Supreme Court Grants Former Enron CEO Jeff Skilling Partial Victory

Supreme Court decision could lead to a new trial for Skilling.

WASHINGTON, June 24, 2010— -- In a partial victory for former Enron CEO Jeffrey Skilling, the Supreme Court ruled today that the government had improperly applied a federal statute that was used to convict him.

Justice Ruth Bader Ginsburg, who wrote the court's main opinion, sent the case back to a lower court and said it would need to decide whether the affected conspiracy counts against Skilling should be reversed.

"Jeff Skilling and all of us who have stood by his side for so long are enormously pleased and extremely relieved," said Skilling's chief lawyer, Daniel Petrocelli, of O'Melveny & Myers.

But legal experts warn that Skilling's victory is measured.

"Today's ruling means that Skilling has a chance at a new trial on some of the charges at least, and could even get a new trial on all of the counts against him, but that will be decided by the Fifth Circuit Court of Appeals," said Peter Henning, a law professor at Wayne State University Law School.

"The Fifth Circuit could still find that the error was harmless and uphold his conviction on all counts," said Henning.

Skilling's lawyers will argue that the government's use of the so-called "honest services" statute, which the Court narrowed today, touches on all of the 19 counts against him.

But Justice Ginsburg, in her ruling, did not go that far. "Whether potential reversal on the conspiracy count touches any of Skilling's other convictions is also an open question," she wrote.

The Justice Department said it was reviewing today's decision.

The court's ruling on the honest services aspect of the case was unanimous, but a divided Court rejected other claims made by Skilling, namely that his Houston jury was hopelessly biased against him and that his case was harmed by pre-trial publicity.
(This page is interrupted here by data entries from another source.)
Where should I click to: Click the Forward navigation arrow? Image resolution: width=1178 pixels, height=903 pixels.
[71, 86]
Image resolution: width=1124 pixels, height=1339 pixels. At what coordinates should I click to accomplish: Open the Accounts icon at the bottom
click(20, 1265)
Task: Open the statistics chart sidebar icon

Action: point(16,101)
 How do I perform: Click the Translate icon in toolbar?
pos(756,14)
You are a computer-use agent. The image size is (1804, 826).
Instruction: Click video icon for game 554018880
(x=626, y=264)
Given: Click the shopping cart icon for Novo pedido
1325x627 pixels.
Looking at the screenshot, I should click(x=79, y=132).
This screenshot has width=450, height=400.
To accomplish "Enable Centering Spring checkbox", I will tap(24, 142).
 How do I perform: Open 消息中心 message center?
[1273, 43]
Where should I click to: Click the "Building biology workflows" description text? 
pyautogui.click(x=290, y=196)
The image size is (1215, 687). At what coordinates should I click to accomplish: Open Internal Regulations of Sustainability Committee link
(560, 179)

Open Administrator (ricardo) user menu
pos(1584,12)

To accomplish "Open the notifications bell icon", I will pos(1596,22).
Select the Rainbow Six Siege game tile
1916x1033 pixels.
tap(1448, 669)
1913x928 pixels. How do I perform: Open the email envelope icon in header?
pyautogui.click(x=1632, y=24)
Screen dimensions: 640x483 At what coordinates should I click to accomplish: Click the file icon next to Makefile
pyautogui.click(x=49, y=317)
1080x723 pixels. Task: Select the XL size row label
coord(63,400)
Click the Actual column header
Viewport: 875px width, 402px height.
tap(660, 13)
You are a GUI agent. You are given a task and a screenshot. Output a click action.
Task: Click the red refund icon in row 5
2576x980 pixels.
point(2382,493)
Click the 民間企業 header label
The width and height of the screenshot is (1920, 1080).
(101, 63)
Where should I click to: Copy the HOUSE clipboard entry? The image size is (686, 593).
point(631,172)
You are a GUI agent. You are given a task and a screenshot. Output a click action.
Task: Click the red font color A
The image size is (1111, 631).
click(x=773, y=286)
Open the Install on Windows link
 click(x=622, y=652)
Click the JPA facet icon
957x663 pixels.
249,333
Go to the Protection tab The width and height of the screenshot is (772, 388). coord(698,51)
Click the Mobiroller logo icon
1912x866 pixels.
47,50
Case Against Former Enron CEO Jeffrey Skilling Heads Back to Lower Court

"At the time of Skilling's trial, more than 4.5 million individuals eligible for jury duty resided in the Houston area. Given this large, diverse pool of potential jurors, the suggestion that 12 impartial individuals could not be empanelled is hard to sustain," said Ginsburg.

The government in oral arguments said that the trial judge had "15 years of experience choosing a jury" and it ridiculed Skilling's contention that there was pervasive prejudice in the community.